El comportamiento de Pedro Sánchez sirve como un ejemplo palpable de esta deriva. En su gestión, hemos observado cómo sus decisiones se toman priorizando su supervivencia política, incluso a costa de fracturar consensos institucionales, o de aplicar interpretaciones legales dudosas a sus inhibiciones en los casos que le alcanzan y que afectan a su familia o a sus hombres de confianza en el PSOE. O desde el manejo de crisis sociales hasta la justificación de pactos políticos controvertidos, donde exhibe la victoria del positivismo legalista sobre la responsabilidad ética. El argumento de «actuar conforme a Derecho« se utiliza para maquillar acciones que, vistas desde la óptica del bien común y la lealtad institucional, resultan profundamente cuestionables.
Frente a esta lógica, es imperativo recordar que para el político que se rige por una ética pública -como la que podría profesar un católico, sujeto a la dignidad de la persona y a la justicia social-, la ley siempre es un punto de partida, no de llegada. Sus decisiones deben pasar por el escrutinio del bien común, un principio que trasciende el mero cumplimiento normativo. La verdadera acción política exige algo más que evitar el cuestionamiento penal; exige servir a la sociedad con integridad y transparencia.

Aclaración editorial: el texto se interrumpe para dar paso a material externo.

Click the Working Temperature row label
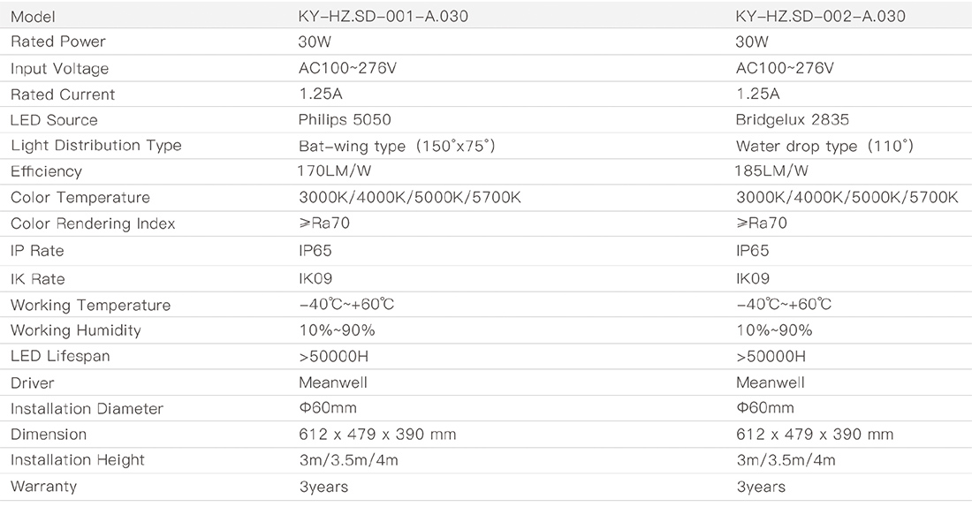This screenshot has width=972, height=507. click(x=90, y=305)
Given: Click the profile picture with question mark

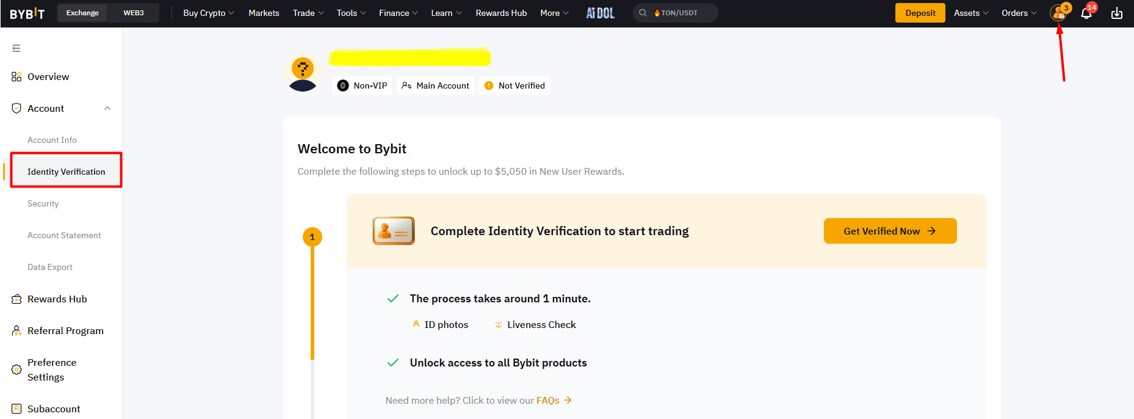Looking at the screenshot, I should coord(303,73).
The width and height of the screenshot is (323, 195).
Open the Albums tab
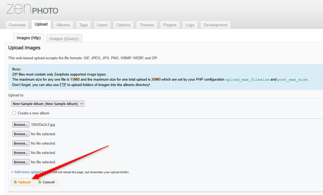click(63, 24)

La reducción de la política a un ejercicio de supervivencia legalista tiene consecuencias profundas. Primero, normaliza la impunidad moral creando una clase política que opera en los límites de la ley sin rendir cuentas ante la sociedad. Segundo, debilita la confianza en las instituciones, pues los ciudadanos perciben que sus representantes públicos actúan en función de intereses particulares, amparados por un marco legal que ellos mismos manipulan. Tercero, fomenta una cultura de la desesperanza donde la participación ciudadana se ve minada por la creencia de que el sistema está diseñado para beneficiar a los más astutos, no a los más justos.
Necesitamos, desesperadamente, que la ciudadanía deje de aceptar la legalidad como sinónimo de rectitud. La ética no es un adorno; es el muro de contención contra la tiranía legalizada. Debemos exigir que nuestros líderes no solo cumplan con la ley, sino que actúen con arreglo a principios éticos inquebrantables. Que los límites de su acción estén más allá de la norma legal y se situé en su recta conciencia.

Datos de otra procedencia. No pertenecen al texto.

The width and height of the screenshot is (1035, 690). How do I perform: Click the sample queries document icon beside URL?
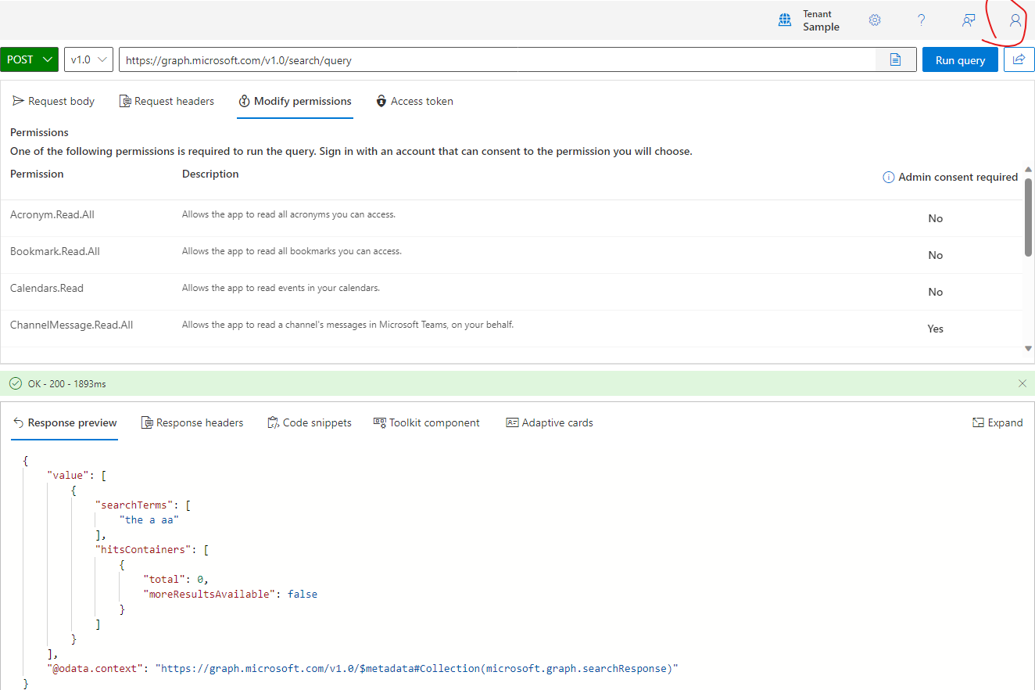[895, 59]
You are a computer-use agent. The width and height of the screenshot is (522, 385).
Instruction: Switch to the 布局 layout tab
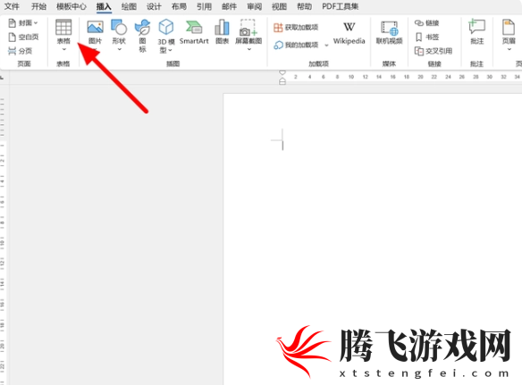[179, 6]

Además, es urgente reformar el sistema legal para cerrar las lagunas que permiten estas prácticas. Pero más allá de las reformas, necesitamos un renacimiento ético de la política. Un retorno a la idea de que la acción política es la de servir, no sobrevivir. La ley debe ser un instrumento al servicio de la justicia, no un escudo para la impunidad. El 'caso Sánchez', como otros tantos, nos obliga a reflexionar sobre el tipo de democracia que queremos construir. ¿Una donde la legalidad sea la única medida de la conducta pública, o una donde la ética sea el fundamento de la acción política? La respuesta a esta pregunta definirá el futuro de nuestra convivencia.

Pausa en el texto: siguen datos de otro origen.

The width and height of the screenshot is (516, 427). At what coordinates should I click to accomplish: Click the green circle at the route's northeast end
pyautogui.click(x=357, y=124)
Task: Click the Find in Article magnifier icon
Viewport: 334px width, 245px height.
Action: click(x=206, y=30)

La ley, sin ética, es una cáscara vacía; es una farsa peligrosa para la política. Es hora de que exijamos más a quienes nos representan y nos gobiernan: no solo que obedezcan la ley, sino que honren el contrato social que los une a la ciudadanía. Solo así podremos construir una sociedad donde la Justicia no sea sólo una palabra en los códigos, sino una realidad vivida y creída por todos.